By focusing on education, utilizing existing resources efficiently, implementing evidence-based guidelines, and fostering a culture of responsible blood utilization, a hospital can implement PBM practices without a dedicated budget.
Our study validates the principle that successful implementation of practical PBM strategies is achievable without budgetary support and no funds allocated toward the PBM program in a small urban community teaching hospital. Main outcome measures across the seven-year study period showed that statistically-significant (i.e., p <0.05) improvements in RBC utilization occurred marked by reductions in the overall number of transfused RBC units, transfusion rate per 1,000 patient days, two vs. single unit transfusions, transfusions with a Hgb trigger greater than 7g/dL, and blood product wastage. In addition, PBM implementation led to significant cost savings. These beneficial study outcomes were realized despite inclusion of all inpatient populations, including trauma and neonatal patients; larger reductions in blood utilization and cost savings may have resulted had these patient populations been excluded from the study. The observational nature of this study is a noted limitation, though.

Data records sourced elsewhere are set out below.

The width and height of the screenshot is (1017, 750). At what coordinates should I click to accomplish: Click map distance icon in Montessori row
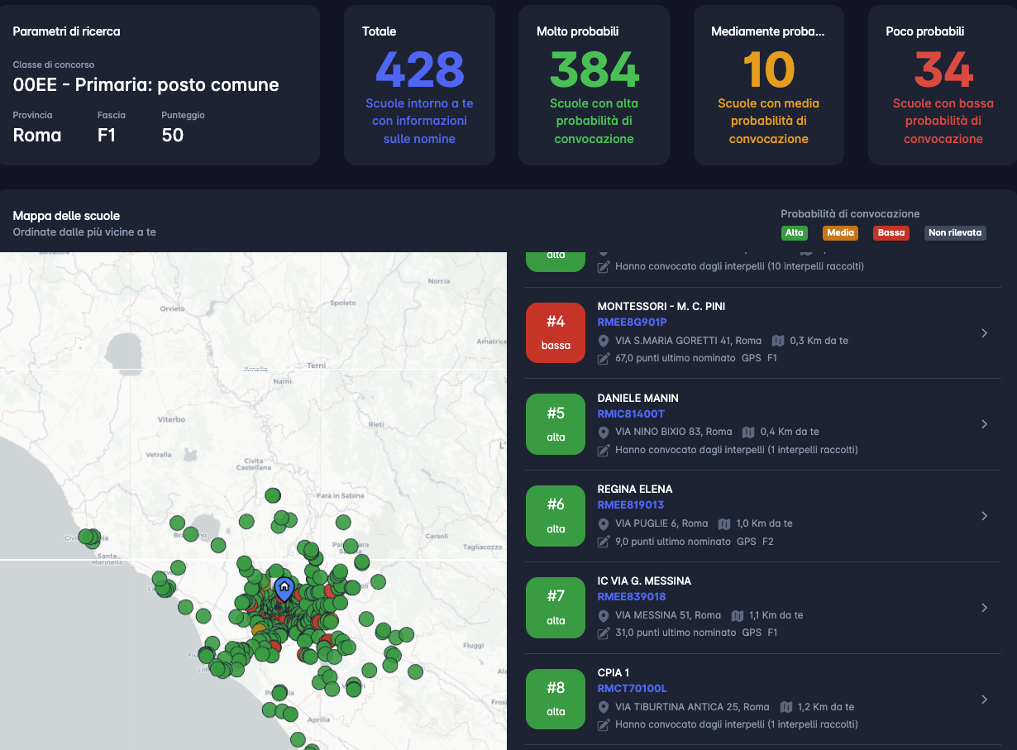[x=777, y=341]
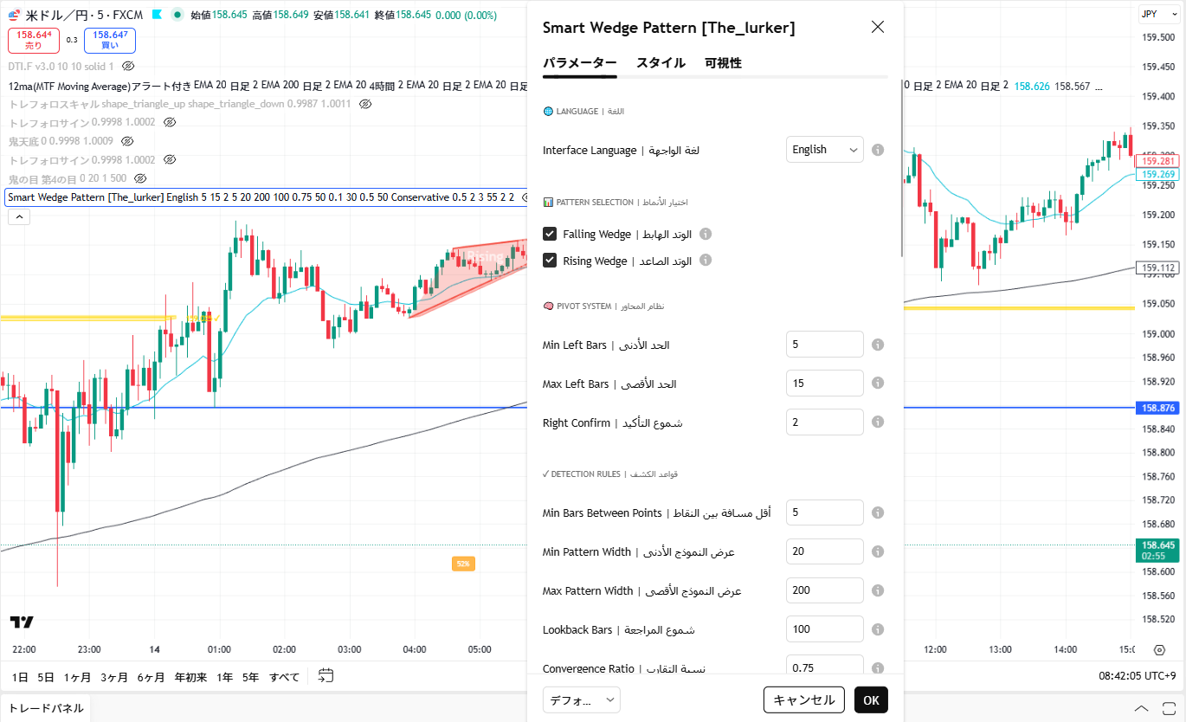Click the TradingView logo on the chart
1186x722 pixels.
click(22, 622)
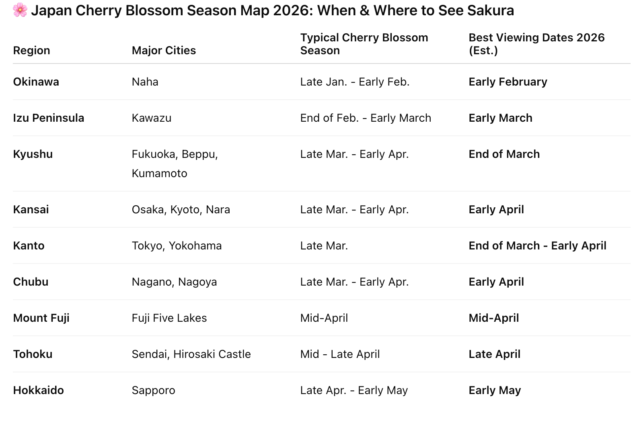Viewport: 633px width, 425px height.
Task: Click the Early February viewing date
Action: [508, 82]
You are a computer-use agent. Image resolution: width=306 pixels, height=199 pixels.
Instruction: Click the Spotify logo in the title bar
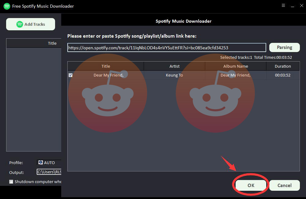click(x=7, y=6)
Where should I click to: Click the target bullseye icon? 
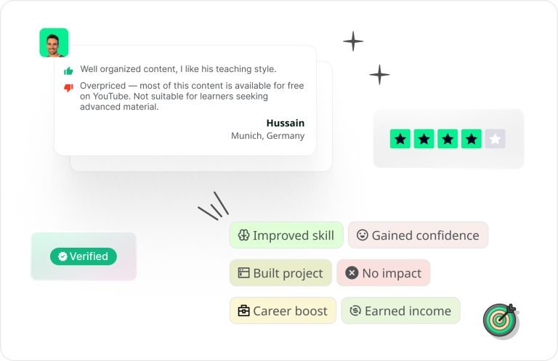click(x=500, y=320)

Jenkins et al. implemented a restrictive transfusion strategy with a typical quality improvement framework and based on education and computer-physician order entry (CPOE) enhancements significantly reduced off-protocol and total blood transfusions [3]. Our keys to successful implementation included ongoing PBM education via online learning modules targeted for licensed practitioners along with the use of PBM tools such as restrictive transfusion guidelines, computer-physician-order entry alerts with clinical decision choices in the hospital EMR system to guide physicians in transfusion decisions, use of low-volume test sample tubes to reduce hospital-acquired anemia, and the reduction of the critical Hgb alert value from 7g/dL to 6g/dL. The calculation method of overall RBC transfusion rate by Jenkins et al was utilized in this study.
In comparison, Warner et al. published observational data from an eight-year study to support successful implementation of PBM in a large U.S. academic medical center without evidence of patient harm. Their data, which included 400,998 admissions, showed a 33% reduction of allogenic transfusions per 1000 admissions, an absolute risk reduction for transfusion of 6%, and a 22% decrease in the rate of transfusions over projected [4].

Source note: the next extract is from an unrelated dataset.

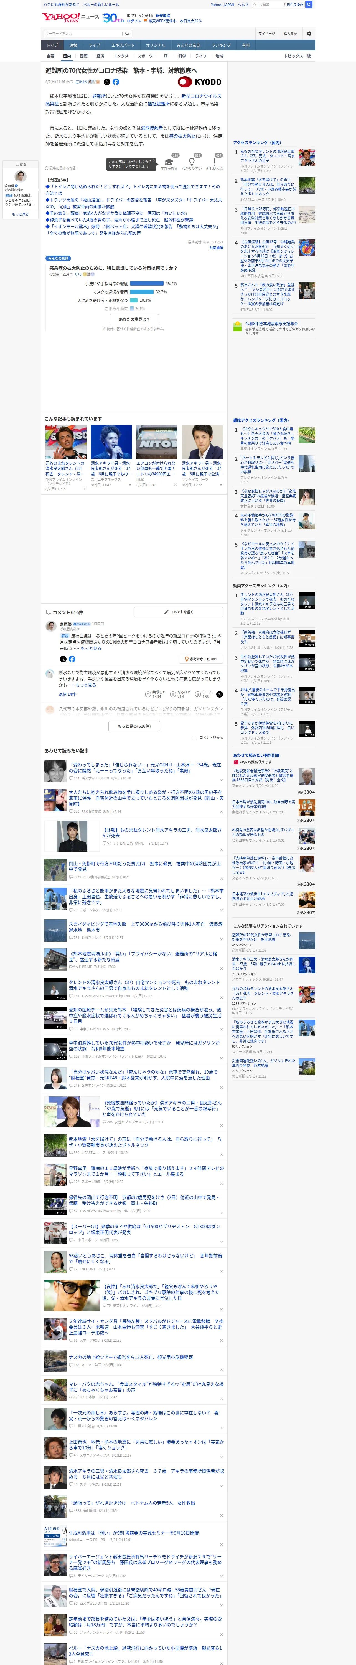
Task: Show replies with 返信 14件
Action: tap(67, 694)
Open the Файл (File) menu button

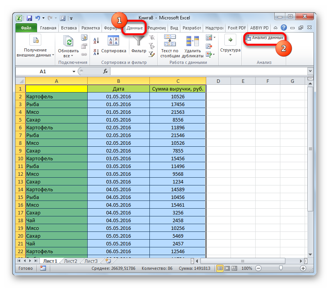click(26, 28)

Hofmann et al. examined PBM implementation across 12 nations using semi-structured interviews. These investigators found that although there was consensus that PBM would benefit patients because of improved outcomes and patient safety, as well as cost savings, the lack of experience with PBM was one of the most important barriers for implementation along with the need to change work practice and for collaboration and communication. They identified six intervention levels for PBM implementation, including government, healthcare providers, education, funders, research, and patients [5]. Education of the healthcare providers for better patient care was our focus of the PBM project. The providers were encouraged to dual role as front-line care providers and quality improvement leaders to implement and practice PBM.
Utilizing the strategy of Podlasek et al. [6], we launched a “Why give 2 when 1 will do?” Choosing Wisely campaign. And we have been sustaining it using education and computer-physician-order entry alerts with clinical decision support (CPOE-CDS). We witnessed an overall decrease of 2-unit orders for Hgb ≥7g/ dL progressively from 65 orders per year (3.4% of total orders) to 3 orders (0.2%) from 2013-2019.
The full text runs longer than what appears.